Intervention de Sophie Nerbonne

Réunion du jeudi 14 décembre 2017 à 9h40
Commission des affaires économiques

Sophie Nerbonne, directrice de la direction de la conformité, Commission nationale de l'informatique et des libertés (CNIL) :

Je vais revenir sur la question de savoir qui stocke les données, et comment. La collecte des données s'effectue par l'intermédiaire des gestionnaires de réseaux de distribution de gaz ou d'électricité. Certaines informations sont collectées par défaut : tout ce qui concerne les données de consommation journalières ne fait l'objet d'aucun consentement de la part de la personne. En revanche, les données relatives aux consommations fines, à l'heure ou à la demi-heure, donnent lieu, soit à un accord de l'usager, soit, de manière ponctuelle, lorsque ces informations sont nécessaires pour permettre l'accomplissement des missions de service public assignées aux gestionnaires de réseaux, par exemple pour la maintenance du réseau ou l'intégration des énergies renouvelables, à une collecte par les gestionnaires de réseau.

Concernant la question relative à la commercialisation des données par des fournisseurs d'énergie, il faut savoir qu'il est nécessaire de recueillir le consentement de la personne. L'accord de l'abonné est obligatoire. Le problème est alors de savoir comment l'abonné peut être informé de la façon de procéder, et de l'ensemble de ses droits. En effet, que les droits existent est une chose ; qu'ils puissent être exercés dans la vie réelle en est une autre. Il est important de considérer, dans ce contexte, que l'accès au compteur Linky pour les usagers s'effectue par le biais d'un espace sécurisé. Or, je doute fort que beaucoup de personnes disposant de compteurs Linky se rendent sur cet espace accessible sur Internet, alors que celui-ci constitue pourtant le moyen d'activer ou de suspendre la collecte et la transmission des données de consommation détaillées, de supprimer des informations enregistrées, de paramétrer, et de recevoir des alertes. Il est important, si l'on télécharge des applications sur son smartphone, de bien vérifier la façon de les paramétrer, pour décider des personnes qui pourront recevoir telle ou telle information. Ces précautions relèvent d'une éducation au numérique, qui est fondamentale, et participe pleinement de l'accompagnement indispensable des citoyens, et consommateurs.

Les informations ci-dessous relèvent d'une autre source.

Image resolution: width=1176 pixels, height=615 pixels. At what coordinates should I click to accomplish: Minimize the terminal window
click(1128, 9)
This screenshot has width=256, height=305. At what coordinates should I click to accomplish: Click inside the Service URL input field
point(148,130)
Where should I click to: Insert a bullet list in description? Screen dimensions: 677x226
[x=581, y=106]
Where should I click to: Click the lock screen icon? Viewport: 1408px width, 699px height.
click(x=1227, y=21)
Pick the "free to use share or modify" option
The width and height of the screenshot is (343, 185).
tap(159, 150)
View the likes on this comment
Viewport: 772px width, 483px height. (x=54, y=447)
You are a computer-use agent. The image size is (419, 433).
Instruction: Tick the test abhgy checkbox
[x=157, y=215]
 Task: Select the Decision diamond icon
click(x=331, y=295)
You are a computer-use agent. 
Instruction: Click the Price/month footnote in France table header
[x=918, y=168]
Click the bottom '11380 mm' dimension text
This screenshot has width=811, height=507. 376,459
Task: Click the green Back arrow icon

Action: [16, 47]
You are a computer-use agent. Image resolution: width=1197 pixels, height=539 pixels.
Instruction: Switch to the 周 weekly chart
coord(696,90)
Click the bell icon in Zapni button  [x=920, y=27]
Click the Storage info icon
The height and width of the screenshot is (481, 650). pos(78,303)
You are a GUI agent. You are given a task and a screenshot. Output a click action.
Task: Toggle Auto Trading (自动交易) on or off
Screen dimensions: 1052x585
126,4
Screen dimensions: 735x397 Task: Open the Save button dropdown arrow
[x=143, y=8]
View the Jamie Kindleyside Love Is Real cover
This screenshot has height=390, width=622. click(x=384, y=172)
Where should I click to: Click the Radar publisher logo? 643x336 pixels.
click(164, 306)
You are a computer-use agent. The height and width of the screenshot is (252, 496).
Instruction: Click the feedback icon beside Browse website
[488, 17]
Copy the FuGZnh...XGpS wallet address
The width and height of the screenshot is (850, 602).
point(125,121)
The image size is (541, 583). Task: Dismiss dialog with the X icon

Pour ce qui est des garanties en termes d'anonymat, il faut savoir que des travaux ont été menés sur les différents maillages possibles, selon que les données sont placées en Open Data, avec une nécessité absolue d'anonymisation, ou transmises aux seules collectivités territoriales, ce qui requiert un niveau de sécurité moindre. Ces questions ont été débattues très longuement auprès du ministère chargé de l'élaboration du décret d'application de la loi sur la transition énergétique, et avec l'ensemble des parties prenantes : associations de consommateurs, fournisseurs de services, distributeurs, ou CNIL.

La CNIL a, en vertu de la loi sur la République numérique, la possibilité de certifier des processus d'anonymisation. Elle a été saisie, dans ce cadre, de plusieurs demandes de conseil, de la part d'opérateurs souhaitant avoir l'assurance que le dispositif d'anonymisation était réel, c'est-à-dire caractérisé par une rupture totale de la possibilité de réidentifier la personne, sachant que la spécificité de ce monde d'objets connectés fait que, quand bien même on ne dispose pas de données nominatives, telles que le nom ou l'adresse, les algorithmes peuvent permettre de réidentifier les individus. Il faut avoir en tête que ce que l'on dit à un moment donné devra forcément tenir compte de l'évolution des technologies. Il s'agit d'un processus continu. La notion de conformité doit ainsi être perçue non seulement tout au long de la chaîne de la donnée, depuis sa collecte jusqu'à son anonymisation ou sa destruction, mais aussi dans le temps, en fonction de l'évolution des technologies.